» Data for this task:
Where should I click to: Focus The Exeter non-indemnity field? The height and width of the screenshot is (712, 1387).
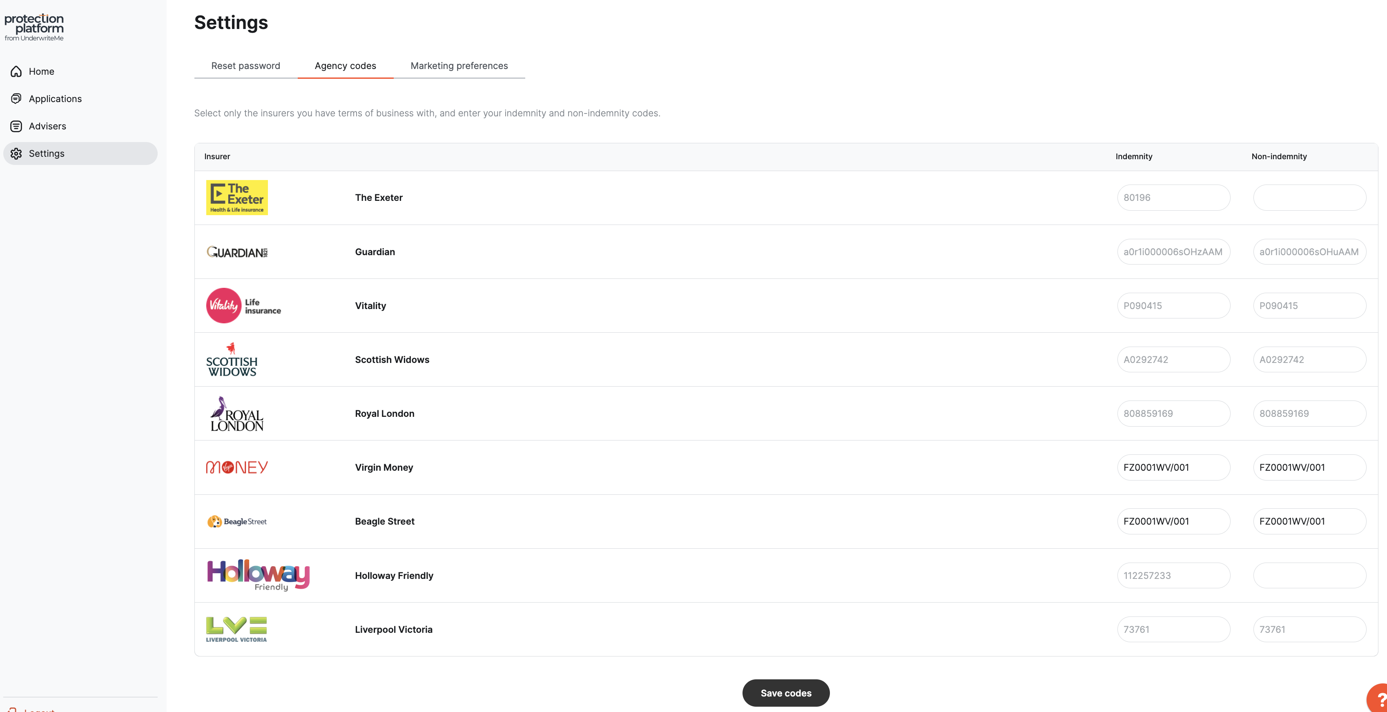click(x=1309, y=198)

* * *

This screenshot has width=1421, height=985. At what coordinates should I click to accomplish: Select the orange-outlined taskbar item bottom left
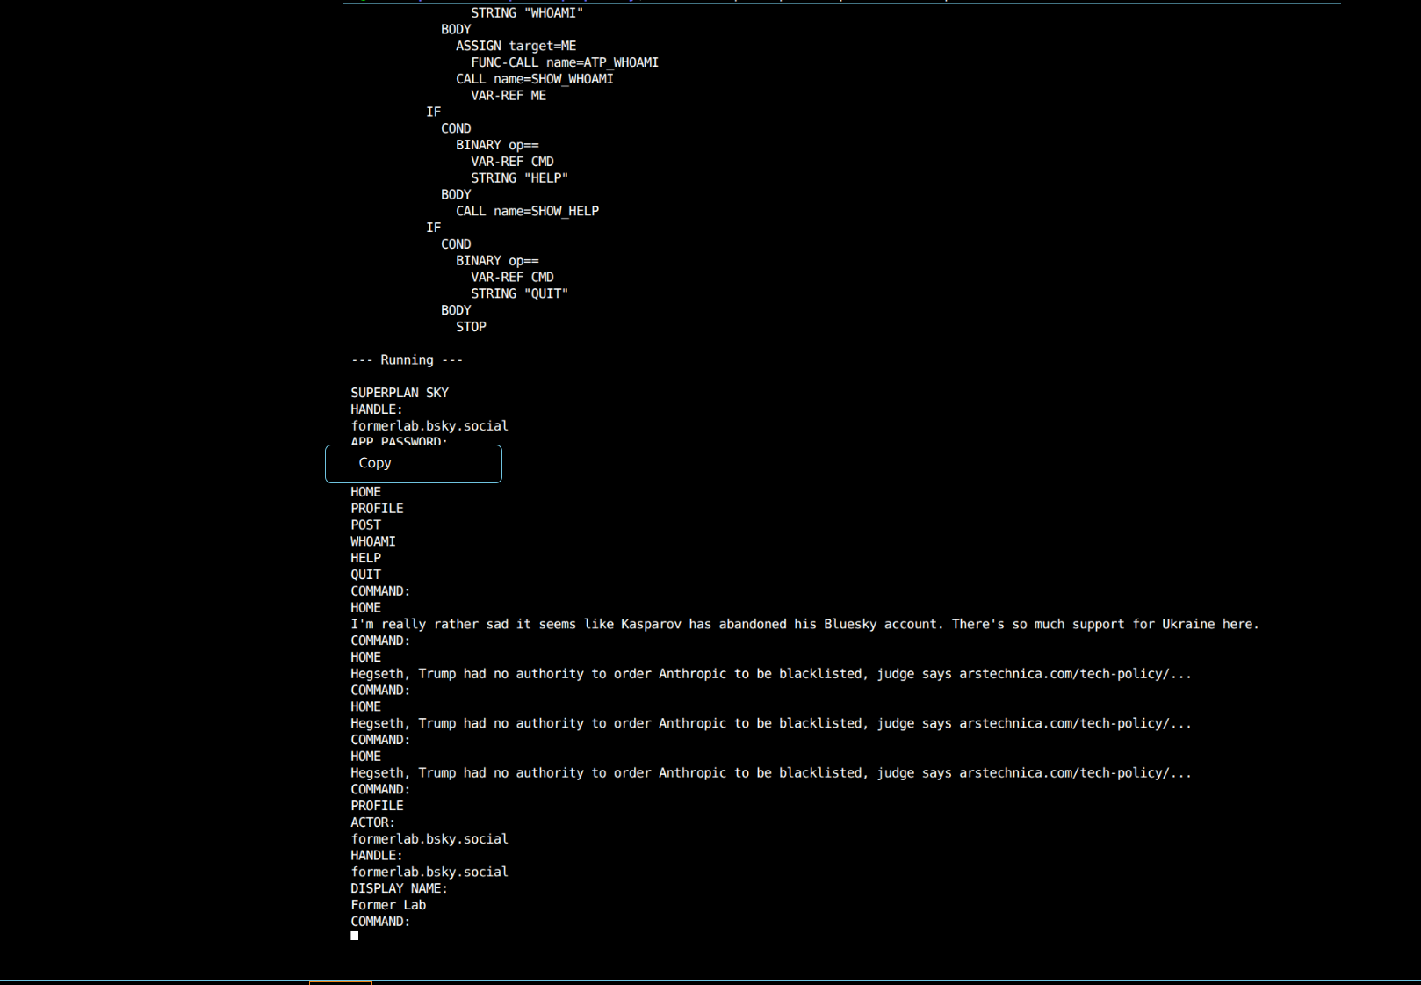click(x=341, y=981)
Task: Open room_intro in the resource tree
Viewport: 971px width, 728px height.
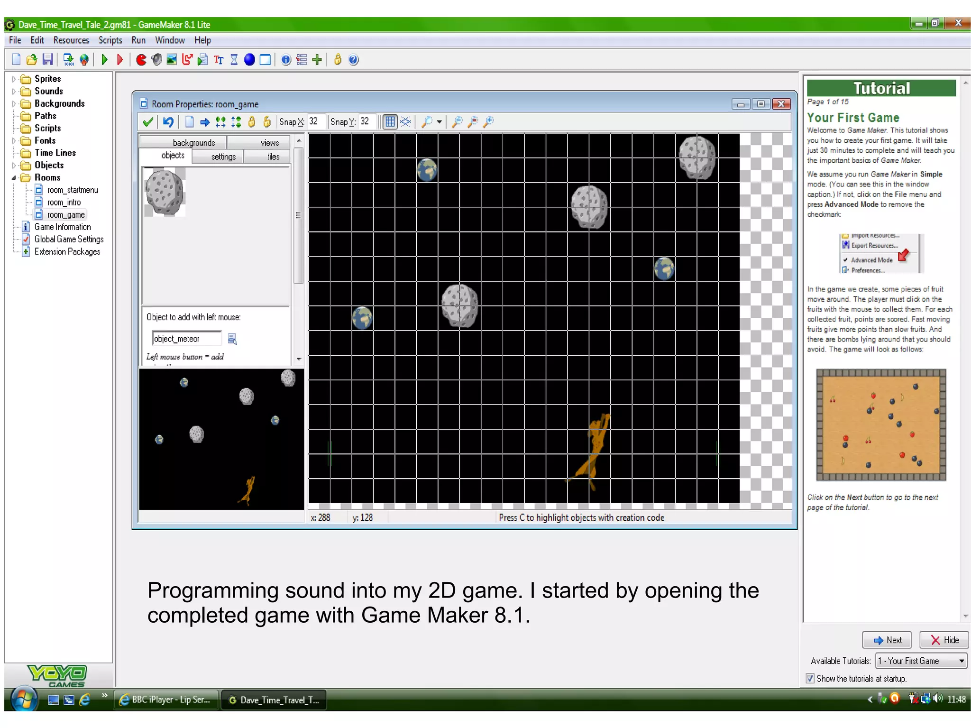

» The task: Among the entries above, find the line with "Task: Open room_intro in the resource tree" and the line with "Viewport: 971px width, 728px height."; give again exactly these two lines and all lines between them.

» Answer space:
Task: Open room_intro in the resource tree
Viewport: 971px width, 728px height.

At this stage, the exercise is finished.